Sestrin2 (Sesn2) is a stress-inducible protein that declines with aging in the heart. We reported that rescue Sesn2 levels in aged mouse hearts through gene therapy improves the resistance of aged hearts to ischemia and reperfusion (I/R) insults. We hypothesize that Sesn2 as a scaffold protein maintains mitochondrial integrity to protect heart from ischemic injury during I/R. Young C57BL/6 J (3–6 months), aged C57BL/6 J (24–26 months), and young Sesn2 KO (3–6 months, C57BL/6 J background) mice were subjected to in vivo regional ischemia and reperfusion. The left ventricle was collected for transcriptomics, proteomics and metabolomics analysis. The results demonstrated that Sesn2 deficiency leads to aging-like cardiac diastolic dysfunction and intolerance to ischemia reperfusion stress. Seahorse analysis demonstrated that Sesn2 deficiency in aged and young Sesn2 KO versus young hearts lead to impaired mitochondrial respiration rate with defects in Complex I and Complex II activity. The Sesn2 targeted proteomics analysis revealed that Sesn2 plays a critical role in maintaining mitochondrial functional integrity through modulating mitochondria biosynthesis and assembling of oxidative phosphorylation (OXPHOS) complexes. The RNA-Seq data showed that alterations in the expression of mitochondrial compositional and functional genes and substrate metabolism related genes in young Sesn2 KO and aged versus young hearts. Further immunofluorescence and immunoprecipitation analysis demonstrated that Sesn2 is translocated into mitochondria and interacts with OXPHOS components to maintain mitochondrial integrity in response to I/R stress. Biochemical analysis revealed that Sesn2 is associated with citrate cycle components to modulate pyruvate dehydrogenase and isocitrate dehydrogenase activities during I/R stress. Thus, Sesn2 serves as a scaffold protein interacting with OXPHOS components to maintain mitochondrial integrity under I/R stress. Age-related downregulation of cardiac Sesn2 fragilizes mitochondrial functional integrity in response to ischemic stress.
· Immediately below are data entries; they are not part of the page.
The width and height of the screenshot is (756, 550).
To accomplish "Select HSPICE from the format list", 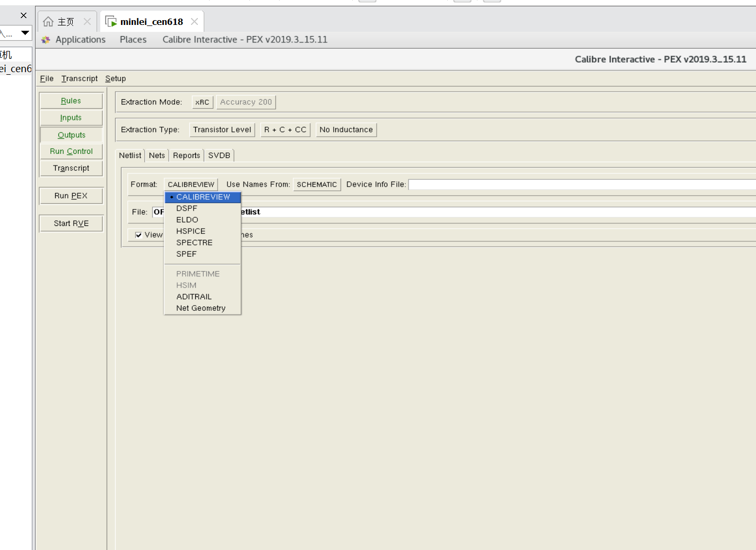I will pos(191,231).
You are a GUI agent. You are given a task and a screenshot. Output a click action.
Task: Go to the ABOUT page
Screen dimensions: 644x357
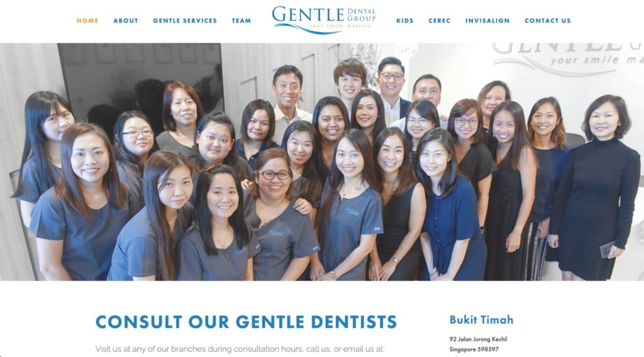tap(126, 21)
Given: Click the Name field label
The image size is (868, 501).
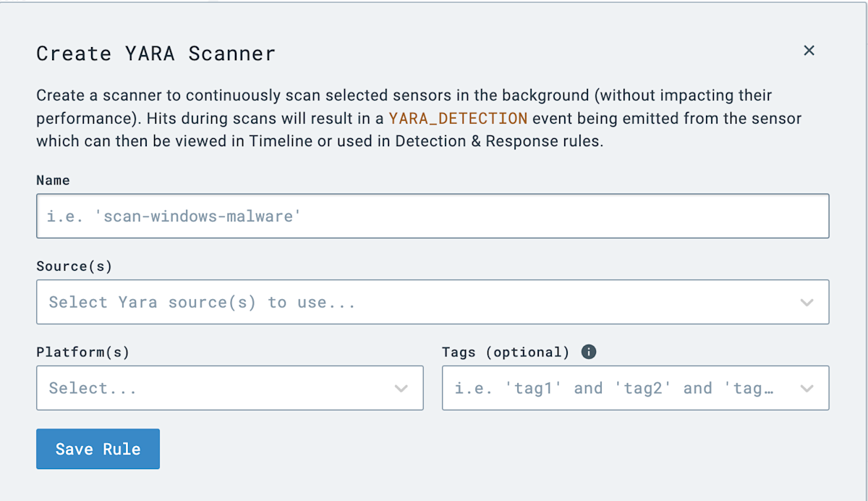Looking at the screenshot, I should click(52, 180).

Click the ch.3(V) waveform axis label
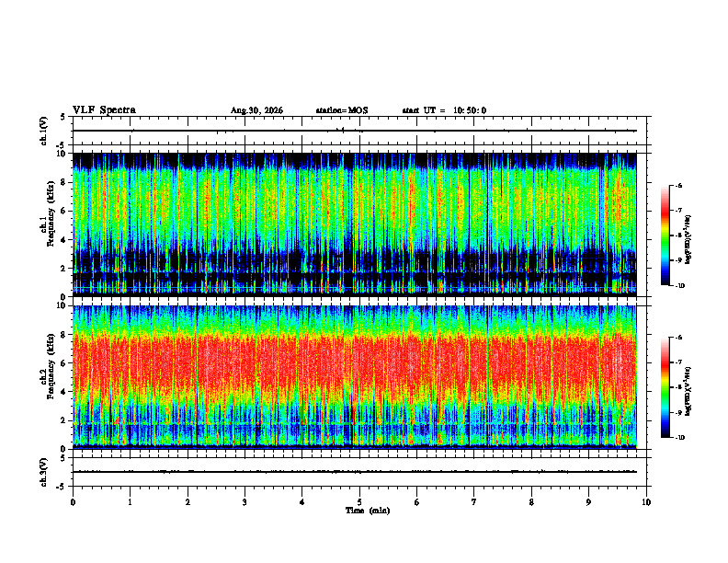(44, 472)
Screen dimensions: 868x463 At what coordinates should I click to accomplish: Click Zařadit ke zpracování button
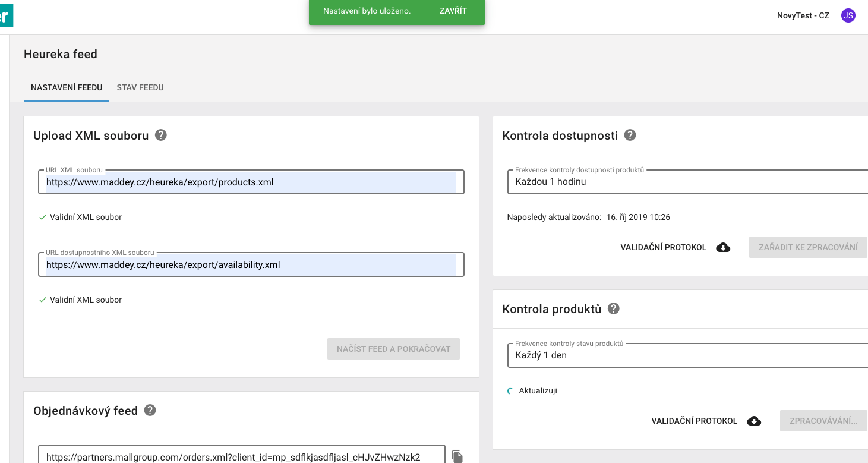tap(808, 247)
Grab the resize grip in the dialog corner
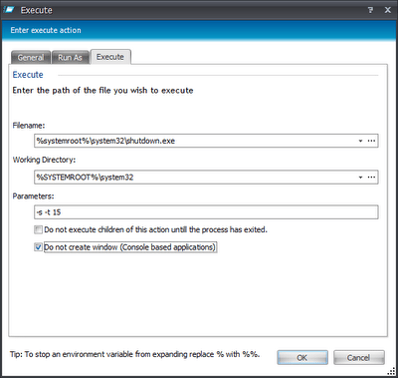398x378 pixels. [x=391, y=371]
Sestrin2（Sesn2）是一种压力诱导型蛋白质，随着心脏衰老而下降。我们报告说，通过基因疗法挽救衰老小鼠心脏中的Sesn2水平，可以提高衰老心脏对缺血和再灌注（I / R）损伤的抵抗力。我们假设Sesn2作为支架蛋白可以维持线粒体完整性，从而在I / R期间保护心脏免受缺血性损伤。在体内对C57BL / 6 J（3-6个月），C57BL / 6 J（24-26个月），Sesn2 KO（3-6个月，C57BL / 6 J）的年轻小鼠进行了体内实验局部缺血和再灌注。收集左心室用于转录组学，蛋白质组学和代谢组学分析。结果表明，Sesn2缺乏症会导致衰老样心脏舒张功能障碍和对缺血再灌注应激的耐受性。海马分析表明，老年和年轻的Sesn2 KO与年轻的心脏相比，Sesn2缺乏会导致线粒体呼吸速率受损，并伴有复合物I和复合物II活性的缺陷。Sesn2靶向蛋白质组学分析表明，Sesn2在通过调节线粒体生物合成和氧化磷酸化（OXPHOS）复合物的组装来维持线粒体功能完整性方面起着至关重要的作用。RNA-Seq数据显示，年轻的Sesn2 KO和老年与年轻的心脏中线粒体组成和功能基因以及与底物代谢相关的基因的表达发生了变化。进一步的免疫荧光和免疫沉淀分析表明，Sesn2易位到线粒体中并与OXPHOS组分相互作用，以响应I / R应激而维持线粒体完整性。生化分析表明，Sesn2与柠檬酸循环成分有关，从而在I / R应激期间调节丙酮酸脱氢酶和异柠檬酸脱氢酶的活性。因此，Sesn2充当与OXPHOS组件相互作用的支架蛋白，以在I / R应力下维持线粒体的完整性。年龄相关的心脏Sesn2下调可减轻线粒体功能完整性，以应对缺血性应激。